> _WORK INSTRUCTION_: Within the records below, find each line with the word "Uncheck" and copy it out.

> _Records drawn from a dataset_:
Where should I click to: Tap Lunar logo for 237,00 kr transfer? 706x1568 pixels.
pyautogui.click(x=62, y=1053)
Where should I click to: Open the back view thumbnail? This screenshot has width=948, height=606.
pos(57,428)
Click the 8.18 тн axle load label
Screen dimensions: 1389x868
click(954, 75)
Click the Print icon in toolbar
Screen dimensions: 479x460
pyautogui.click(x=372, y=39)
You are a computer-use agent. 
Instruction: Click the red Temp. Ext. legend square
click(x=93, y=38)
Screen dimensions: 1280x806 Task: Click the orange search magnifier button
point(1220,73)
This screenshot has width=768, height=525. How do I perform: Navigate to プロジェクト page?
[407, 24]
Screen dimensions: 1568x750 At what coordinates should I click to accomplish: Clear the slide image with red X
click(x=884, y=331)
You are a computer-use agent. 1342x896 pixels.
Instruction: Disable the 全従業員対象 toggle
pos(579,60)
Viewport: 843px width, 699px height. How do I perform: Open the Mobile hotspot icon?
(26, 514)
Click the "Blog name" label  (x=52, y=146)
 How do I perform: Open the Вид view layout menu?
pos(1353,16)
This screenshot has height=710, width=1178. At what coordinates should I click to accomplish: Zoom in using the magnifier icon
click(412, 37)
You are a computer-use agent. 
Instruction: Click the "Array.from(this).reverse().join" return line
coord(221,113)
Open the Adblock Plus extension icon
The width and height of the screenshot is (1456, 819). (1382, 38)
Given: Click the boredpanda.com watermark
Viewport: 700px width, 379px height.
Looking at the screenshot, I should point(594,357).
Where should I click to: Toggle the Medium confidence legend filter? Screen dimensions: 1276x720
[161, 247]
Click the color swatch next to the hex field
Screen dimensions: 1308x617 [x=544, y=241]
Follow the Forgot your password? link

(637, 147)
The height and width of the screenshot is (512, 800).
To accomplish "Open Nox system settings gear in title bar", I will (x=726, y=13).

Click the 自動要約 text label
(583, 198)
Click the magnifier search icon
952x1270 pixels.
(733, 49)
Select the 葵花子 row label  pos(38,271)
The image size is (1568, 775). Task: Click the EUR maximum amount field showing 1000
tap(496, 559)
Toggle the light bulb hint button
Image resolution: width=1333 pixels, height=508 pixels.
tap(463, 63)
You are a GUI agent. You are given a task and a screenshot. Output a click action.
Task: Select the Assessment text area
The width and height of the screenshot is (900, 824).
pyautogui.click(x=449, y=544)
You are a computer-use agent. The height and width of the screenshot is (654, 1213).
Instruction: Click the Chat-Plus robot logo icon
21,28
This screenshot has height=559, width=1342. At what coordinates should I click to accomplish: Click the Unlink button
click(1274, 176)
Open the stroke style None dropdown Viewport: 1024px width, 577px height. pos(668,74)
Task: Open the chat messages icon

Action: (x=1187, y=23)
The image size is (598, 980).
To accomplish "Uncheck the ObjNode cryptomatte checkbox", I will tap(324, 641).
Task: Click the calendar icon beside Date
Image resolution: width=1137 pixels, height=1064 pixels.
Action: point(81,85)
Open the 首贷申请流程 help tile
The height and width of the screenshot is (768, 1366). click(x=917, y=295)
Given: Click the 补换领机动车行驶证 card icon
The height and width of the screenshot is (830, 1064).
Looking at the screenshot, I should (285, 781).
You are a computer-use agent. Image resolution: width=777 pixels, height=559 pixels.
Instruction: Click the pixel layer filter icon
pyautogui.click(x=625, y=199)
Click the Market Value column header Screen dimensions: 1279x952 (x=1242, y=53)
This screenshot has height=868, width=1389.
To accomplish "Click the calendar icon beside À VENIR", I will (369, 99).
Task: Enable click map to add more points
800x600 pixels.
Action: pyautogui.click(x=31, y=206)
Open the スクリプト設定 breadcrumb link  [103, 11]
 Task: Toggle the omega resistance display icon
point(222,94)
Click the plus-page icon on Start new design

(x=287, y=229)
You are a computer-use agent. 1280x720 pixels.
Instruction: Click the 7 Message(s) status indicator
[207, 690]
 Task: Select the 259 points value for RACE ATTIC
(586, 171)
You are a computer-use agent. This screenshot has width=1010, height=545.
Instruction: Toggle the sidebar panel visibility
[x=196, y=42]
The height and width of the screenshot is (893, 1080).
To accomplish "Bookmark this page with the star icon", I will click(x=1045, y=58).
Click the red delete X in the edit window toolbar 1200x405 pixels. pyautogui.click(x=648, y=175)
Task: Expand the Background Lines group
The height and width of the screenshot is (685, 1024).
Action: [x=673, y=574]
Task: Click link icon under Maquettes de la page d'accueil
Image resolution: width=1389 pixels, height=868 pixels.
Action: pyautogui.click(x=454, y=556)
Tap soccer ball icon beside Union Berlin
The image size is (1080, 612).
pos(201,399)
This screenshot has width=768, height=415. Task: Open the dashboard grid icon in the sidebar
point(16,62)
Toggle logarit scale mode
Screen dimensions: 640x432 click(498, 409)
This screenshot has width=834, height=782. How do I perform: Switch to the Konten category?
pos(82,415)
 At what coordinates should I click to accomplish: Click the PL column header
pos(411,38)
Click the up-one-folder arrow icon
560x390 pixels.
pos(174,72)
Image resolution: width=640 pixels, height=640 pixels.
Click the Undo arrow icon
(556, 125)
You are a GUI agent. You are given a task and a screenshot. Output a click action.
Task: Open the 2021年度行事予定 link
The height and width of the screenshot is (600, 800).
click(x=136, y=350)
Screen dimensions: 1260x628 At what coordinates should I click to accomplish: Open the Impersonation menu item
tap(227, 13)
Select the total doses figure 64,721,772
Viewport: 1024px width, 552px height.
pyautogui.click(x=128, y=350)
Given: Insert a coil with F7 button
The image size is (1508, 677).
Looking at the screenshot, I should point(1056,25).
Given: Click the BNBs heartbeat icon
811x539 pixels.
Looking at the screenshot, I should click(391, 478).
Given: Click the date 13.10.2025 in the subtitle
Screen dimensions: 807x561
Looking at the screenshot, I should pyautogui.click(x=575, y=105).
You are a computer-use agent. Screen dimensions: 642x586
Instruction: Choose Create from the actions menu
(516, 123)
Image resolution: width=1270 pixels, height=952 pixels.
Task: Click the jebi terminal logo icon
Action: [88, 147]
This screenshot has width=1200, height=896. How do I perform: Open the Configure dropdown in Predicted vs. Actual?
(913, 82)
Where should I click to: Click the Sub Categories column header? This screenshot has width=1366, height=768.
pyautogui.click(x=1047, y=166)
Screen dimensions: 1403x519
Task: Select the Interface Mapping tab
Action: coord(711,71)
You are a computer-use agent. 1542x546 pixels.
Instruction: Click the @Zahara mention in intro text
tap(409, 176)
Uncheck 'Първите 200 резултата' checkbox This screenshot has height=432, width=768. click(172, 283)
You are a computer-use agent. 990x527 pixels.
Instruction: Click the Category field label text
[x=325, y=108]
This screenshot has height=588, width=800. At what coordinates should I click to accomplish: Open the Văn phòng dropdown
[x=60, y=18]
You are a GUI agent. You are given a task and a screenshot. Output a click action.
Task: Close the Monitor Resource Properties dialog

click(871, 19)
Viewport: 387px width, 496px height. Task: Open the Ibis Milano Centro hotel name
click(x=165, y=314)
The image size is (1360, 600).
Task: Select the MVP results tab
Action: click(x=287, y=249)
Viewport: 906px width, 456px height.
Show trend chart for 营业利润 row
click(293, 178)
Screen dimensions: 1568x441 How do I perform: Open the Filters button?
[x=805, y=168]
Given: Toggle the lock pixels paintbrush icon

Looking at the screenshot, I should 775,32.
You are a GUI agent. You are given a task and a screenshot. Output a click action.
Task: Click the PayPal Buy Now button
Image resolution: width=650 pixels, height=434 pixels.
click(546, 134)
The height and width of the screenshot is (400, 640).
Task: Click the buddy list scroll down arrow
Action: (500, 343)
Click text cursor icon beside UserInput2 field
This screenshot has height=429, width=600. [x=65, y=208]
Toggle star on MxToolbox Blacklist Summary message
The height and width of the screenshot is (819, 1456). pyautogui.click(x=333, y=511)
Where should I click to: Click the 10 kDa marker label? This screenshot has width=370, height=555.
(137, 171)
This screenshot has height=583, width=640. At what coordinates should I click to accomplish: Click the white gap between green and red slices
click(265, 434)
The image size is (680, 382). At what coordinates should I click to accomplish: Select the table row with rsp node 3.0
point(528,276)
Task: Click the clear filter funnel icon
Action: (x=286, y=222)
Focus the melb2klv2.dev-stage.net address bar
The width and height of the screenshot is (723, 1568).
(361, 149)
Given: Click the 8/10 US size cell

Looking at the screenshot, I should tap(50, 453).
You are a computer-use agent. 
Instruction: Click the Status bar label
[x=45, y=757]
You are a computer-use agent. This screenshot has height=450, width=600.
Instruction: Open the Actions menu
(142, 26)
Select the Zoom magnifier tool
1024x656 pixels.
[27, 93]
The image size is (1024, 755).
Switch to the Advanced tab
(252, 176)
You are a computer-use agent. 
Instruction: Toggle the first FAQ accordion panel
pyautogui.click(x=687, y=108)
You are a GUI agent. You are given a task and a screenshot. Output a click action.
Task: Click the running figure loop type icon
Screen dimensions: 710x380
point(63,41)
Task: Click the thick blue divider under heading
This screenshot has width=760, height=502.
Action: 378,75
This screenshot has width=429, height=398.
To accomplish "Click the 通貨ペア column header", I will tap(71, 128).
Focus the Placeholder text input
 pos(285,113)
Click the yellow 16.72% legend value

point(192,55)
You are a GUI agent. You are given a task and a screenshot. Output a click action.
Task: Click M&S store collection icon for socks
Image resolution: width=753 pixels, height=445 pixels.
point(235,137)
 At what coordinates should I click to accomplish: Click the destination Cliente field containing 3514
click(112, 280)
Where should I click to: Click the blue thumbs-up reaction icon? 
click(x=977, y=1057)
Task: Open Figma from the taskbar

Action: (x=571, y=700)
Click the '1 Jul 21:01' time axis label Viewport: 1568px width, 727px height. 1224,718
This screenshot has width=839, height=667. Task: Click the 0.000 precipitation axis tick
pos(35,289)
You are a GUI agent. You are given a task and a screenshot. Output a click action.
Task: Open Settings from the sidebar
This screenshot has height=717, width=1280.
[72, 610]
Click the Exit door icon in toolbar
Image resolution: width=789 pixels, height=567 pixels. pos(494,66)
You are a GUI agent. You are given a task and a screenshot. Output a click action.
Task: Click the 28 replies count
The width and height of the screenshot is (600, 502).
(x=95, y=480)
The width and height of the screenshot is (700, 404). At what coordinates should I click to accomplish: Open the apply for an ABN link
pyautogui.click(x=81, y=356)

> _RESPONSE FOR THIS EXERCISE_:
To accomplish "Uncheck the ObjNode cryptomatte checkbox", I will tap(324, 641).
Uncheck 'Първите 200 резултата' checkbox This screenshot has height=432, width=768. click(172, 283)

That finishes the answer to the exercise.